El formato decimal, popular en Europa y en muchas plataformas online, muestra un número como 2.50. Ese número incluye tu stake; multiplica la cantidad apostada y obtienes el retorno total. Así, 10 € a 2.50 devuelven 25 €, ganancia neta de 15 €. Todo está en una sola cifra, sin signos complicados.
Para pasar de americano a decimal: si la cuota es positiva, divide el número entre 100 y suma 1. +200 → (200/100)+1 = 3.00. Si es negativa, divide 100 entre el número absoluto y suma 1. –250 → (100/250)+1 ≈ 1.40. El proceso se hace en segundos, pero muchos siguen atrapados en la mentalidad del “apostar 100”.

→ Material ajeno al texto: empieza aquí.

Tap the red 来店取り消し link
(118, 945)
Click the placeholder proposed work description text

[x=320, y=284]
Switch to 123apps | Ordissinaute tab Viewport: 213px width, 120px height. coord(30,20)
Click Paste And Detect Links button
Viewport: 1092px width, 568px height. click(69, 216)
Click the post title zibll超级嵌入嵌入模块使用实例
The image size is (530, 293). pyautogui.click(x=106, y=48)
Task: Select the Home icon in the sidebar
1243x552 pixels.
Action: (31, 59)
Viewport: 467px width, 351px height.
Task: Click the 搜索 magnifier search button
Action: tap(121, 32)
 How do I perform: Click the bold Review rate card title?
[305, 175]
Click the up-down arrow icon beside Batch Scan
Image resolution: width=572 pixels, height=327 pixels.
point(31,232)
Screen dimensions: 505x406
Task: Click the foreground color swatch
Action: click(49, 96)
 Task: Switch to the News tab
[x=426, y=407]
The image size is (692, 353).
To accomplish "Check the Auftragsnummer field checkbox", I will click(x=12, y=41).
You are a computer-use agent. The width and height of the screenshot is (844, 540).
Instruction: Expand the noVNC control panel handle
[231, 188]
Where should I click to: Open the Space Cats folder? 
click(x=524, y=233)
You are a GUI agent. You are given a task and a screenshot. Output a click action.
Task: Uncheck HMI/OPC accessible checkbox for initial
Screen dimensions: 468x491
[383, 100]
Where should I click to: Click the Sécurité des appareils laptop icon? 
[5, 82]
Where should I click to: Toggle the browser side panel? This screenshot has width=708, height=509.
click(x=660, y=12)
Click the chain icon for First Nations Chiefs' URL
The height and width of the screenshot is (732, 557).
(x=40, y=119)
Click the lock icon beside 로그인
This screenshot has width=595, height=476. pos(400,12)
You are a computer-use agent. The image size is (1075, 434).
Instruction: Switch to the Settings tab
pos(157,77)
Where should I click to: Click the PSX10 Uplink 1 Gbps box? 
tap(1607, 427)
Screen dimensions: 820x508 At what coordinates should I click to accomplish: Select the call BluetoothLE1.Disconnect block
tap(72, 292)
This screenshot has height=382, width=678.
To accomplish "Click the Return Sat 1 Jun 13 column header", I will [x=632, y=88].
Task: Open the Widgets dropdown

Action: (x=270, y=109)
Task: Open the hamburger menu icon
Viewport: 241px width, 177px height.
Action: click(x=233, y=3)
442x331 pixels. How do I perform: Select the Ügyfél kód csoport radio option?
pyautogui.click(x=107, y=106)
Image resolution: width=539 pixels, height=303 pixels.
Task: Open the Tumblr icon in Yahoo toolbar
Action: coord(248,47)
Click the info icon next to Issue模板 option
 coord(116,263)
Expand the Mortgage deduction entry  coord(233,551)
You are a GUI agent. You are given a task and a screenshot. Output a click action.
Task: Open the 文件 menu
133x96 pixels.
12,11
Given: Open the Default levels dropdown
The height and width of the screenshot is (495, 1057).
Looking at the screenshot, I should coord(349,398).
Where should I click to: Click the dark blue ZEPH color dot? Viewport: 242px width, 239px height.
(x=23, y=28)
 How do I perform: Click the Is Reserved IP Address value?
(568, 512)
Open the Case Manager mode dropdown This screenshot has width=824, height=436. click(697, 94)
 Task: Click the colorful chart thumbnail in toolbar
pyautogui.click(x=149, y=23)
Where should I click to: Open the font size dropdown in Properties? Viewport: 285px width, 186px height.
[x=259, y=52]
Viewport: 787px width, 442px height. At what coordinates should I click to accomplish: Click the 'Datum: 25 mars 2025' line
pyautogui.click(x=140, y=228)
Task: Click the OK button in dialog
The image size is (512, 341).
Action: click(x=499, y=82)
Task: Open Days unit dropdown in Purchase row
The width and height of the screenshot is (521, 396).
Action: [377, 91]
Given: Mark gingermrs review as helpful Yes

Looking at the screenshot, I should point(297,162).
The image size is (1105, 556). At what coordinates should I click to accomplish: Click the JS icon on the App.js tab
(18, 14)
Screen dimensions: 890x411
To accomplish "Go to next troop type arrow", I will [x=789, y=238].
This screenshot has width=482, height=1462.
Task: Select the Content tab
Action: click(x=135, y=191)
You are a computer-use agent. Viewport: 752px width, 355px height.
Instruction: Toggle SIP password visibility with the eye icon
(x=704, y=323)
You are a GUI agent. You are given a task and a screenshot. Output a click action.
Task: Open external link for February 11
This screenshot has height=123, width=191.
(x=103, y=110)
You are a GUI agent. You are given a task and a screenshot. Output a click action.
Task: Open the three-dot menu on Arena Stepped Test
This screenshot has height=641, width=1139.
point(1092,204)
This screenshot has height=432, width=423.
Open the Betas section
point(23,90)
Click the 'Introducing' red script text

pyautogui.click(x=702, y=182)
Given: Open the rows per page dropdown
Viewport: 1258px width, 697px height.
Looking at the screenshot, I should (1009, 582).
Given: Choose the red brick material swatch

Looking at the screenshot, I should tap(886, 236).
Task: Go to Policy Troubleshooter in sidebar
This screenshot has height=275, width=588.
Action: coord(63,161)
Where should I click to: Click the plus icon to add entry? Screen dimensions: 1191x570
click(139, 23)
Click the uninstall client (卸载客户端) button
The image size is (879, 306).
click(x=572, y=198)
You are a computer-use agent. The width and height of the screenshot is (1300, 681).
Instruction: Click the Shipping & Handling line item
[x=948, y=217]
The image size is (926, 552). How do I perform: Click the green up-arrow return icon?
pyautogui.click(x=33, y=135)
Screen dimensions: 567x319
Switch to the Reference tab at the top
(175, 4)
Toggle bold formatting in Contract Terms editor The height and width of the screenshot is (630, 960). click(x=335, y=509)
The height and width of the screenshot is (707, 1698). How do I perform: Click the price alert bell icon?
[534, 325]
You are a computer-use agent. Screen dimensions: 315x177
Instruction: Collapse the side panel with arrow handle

Con cuotas decimales, el cálculo de ganancia es casi mecánico. El riesgo y la recompensa quedan claros al instante. Con americano, la lógica de “arriesgar 150 para ganar 100” puede esconder la verdadera exposición, sobre todo en apuestas combinadas. Cambiar a decimal reduce margen de error.
Supongamos que los Lakers están –120 contra los Celtics +110. En decimal, eso es 1.83 y 2.10 respectivamente. Apostar 50 € a los Lakers te paga 91.50 €, mientras que la misma apuesta a los Celtics te devuelve 105 €. La diferencia de retorno es palpable, y la conversión mental de –120 a 1.83 es el truco que separa a los novatos de los pros.
Si tu sitio favorito, como nba-apuestas.com, muestra ambas, elige la que simplifique tu cálculo. Los expertos recomiendan trabajar siempre con decimales para evitar confusiones y acelerar la toma de decisiones. No hay excusa para la indecisión.
Y aquí está el trato: abre una hoja de cálculo, inserta la fórmula de conversión y pon a prueba la diferencia en tus próximas ocho apuestas. Verás el ahorro de tiempo y la claridad en tu cuenta. Ahora, toma la decisión y ponla en práctica.